Abstract Plasma proteins and activated immune cells are known contributors of vascular brain disorders. However, the mechanisms and routes involved are still unclear. In order to understand the cross-talk between plasma proteins and the brain, we knocked down circulating C1 inhibitor (C1INH) in wild-type (WT) mice using antisense-oligonucleotide (ASO) technique and examined the brain. C1INH is a plasma protein inhibitor of vascular inflammation induced by activation of the kallikrein-kinin system (KKS) and the complement system. This knockdown induced the activation of the KKS but spared the activation of the classical complement system.

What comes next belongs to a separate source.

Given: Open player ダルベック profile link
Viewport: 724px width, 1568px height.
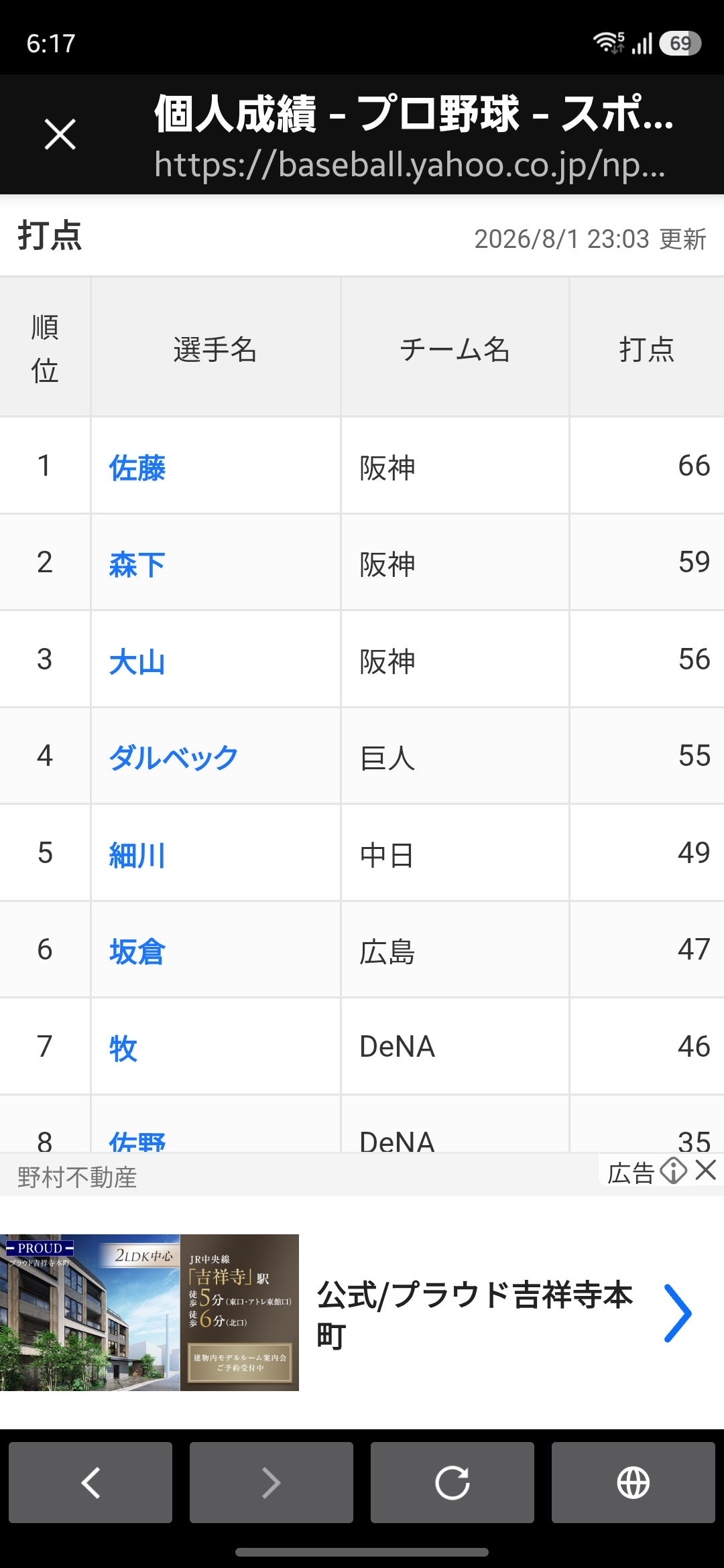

Activation of the KKS induced an upregulation of the bradykinin pathway in the periphery and the brain, resulting in hypotension. Blood-brain barrier (BBB) permeability, plasma protein extravasations, activated glial cells and elevated levels of IL-1beta, IL-6, TNF-alpha, and iNOS were detected in brains of C1INH ASO treated mice. Infiltrating innate immune cells were evident, entering the brain through the lateral ventricle walls and the neurovascular units. The mice showed normal motor functions, however, cognition was impaired. Altogether, our results highlight the important role of regulated plasma-C1INH as a gatekeeper of the neurovascular system. Thus, manipulation of C1INH in neurovascular disorders might be therapeutically beneficial.